LNAPL Training Part 3: Using LNAPL Science, the LCSM, and LNAPL Goals to Select an LNAPL Remedial Technology
Part 3 of the training teaches the importance of informed remedial technology selection and appropriate technology application. Part 3:
  • Discusses remedial technology groups
  • Introduces specific and new remedial technologies
  • Reviews the technology selection process, how technologies can be combined to accelerate cleanup, and how the LCSM informs selection
A case study and examples demonstrate the use of these tools for remedial technology selection, implementation, and demonstration of successful remediation.
Training participants are encouraged to view the associated ITRC guidance, LNAPL Site Management: LCSM Evolution, Decision Process, and Remedial Technologies (LNAPL-3, 2018), prior to attending the class.
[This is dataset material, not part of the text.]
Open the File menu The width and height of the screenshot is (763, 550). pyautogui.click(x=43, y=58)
Remediation Management of Complex Sites

Interstate Technology Regulatory Council At some sites, complex site-specific conditions make it difficult to fully remediate environmental contamination. Both technical and nontechnical challenges can impede remediation and may prevent a site from achieving federal- and state-mandated regulatory cleanup goals within a reasonable time frame. For example, technical challenges may include geologic, hydrogeologic, geochemical, and contaminant-related conditions as well as large-scale or surface conditions. In addition, nontechnical challenges may also play a role such as managing changes that occur over long time frames, overlapping regulatory and financial responsibilities between agencies, setting achievable site objectives, maintaining effective institutional controls, redevelopment and changes in land use, and funding considerations.
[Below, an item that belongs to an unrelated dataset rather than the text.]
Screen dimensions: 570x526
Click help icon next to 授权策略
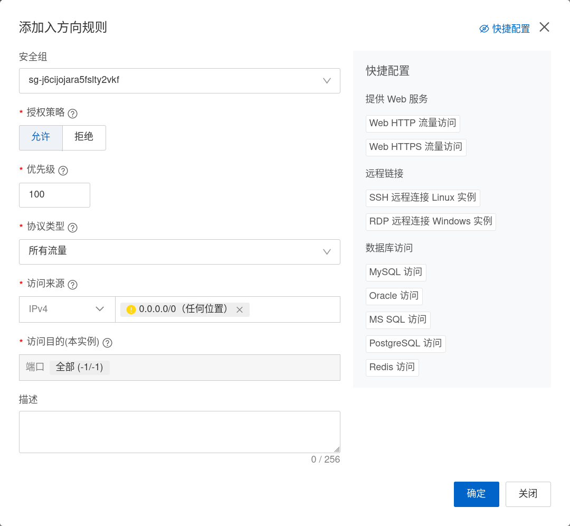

This training course and associated ITRC guidance: Remediation Management of Complex Sites (RMCS-1, 2017), provide a recommended holistic process for management of challenging sites, termed “adaptive site management.” This process is a comprehensive, flexible, and iterative process that is well-suited for sites where there is significant uncertainty in remedy performance predictions. Adaptive site management includes the establishment of interim objectives and long-term site objectives that consider both technical and nontechnical challenges. Periodic adjustment of the remedial approach may involve multiple technologies at any one time and changes in technologies over time. Comprehensive planning and scheduled evaluations of remedy performance help decision makers track remedy progress and improve the timeliness of remedy optimization, reevaluations, or transition to other technologies/contingency actions.
By participating in this training course we expect you will learn to apply the ITRC guidance document to:
  • Identify and integrate technical and nontechnical challenges into a holistic approach to remediation
  • Use the Remediation Potential Assessment to identify whether adaptive site management is warranted due to site complexity
  • Understand and apply adaptive site management principles
  • Develop a long-term performance-based action plan
  • Apply well-demonstrated techniques for effective stakeholder engagement
  • Access additional resources, tools, and case studies most relevant for complex sites
  • Communicate the value of the guidance to regulators, practitioners, community members, and others
Ultimately, using the guidance that can lead to better decision making and remediation management at complex sites. The guidance is intended to benefit a variety of site decision makers, including regulators, responsible parties and their consultants, and public and tribal stakeholders.
Case studies are used to describe real-world applications of remediation and remediation management at complex sites. Training participants are encouraged to view the associated ITRC guidance Remediation Management of Complex Sites (RMCS-1, 2017) prior to attending the class.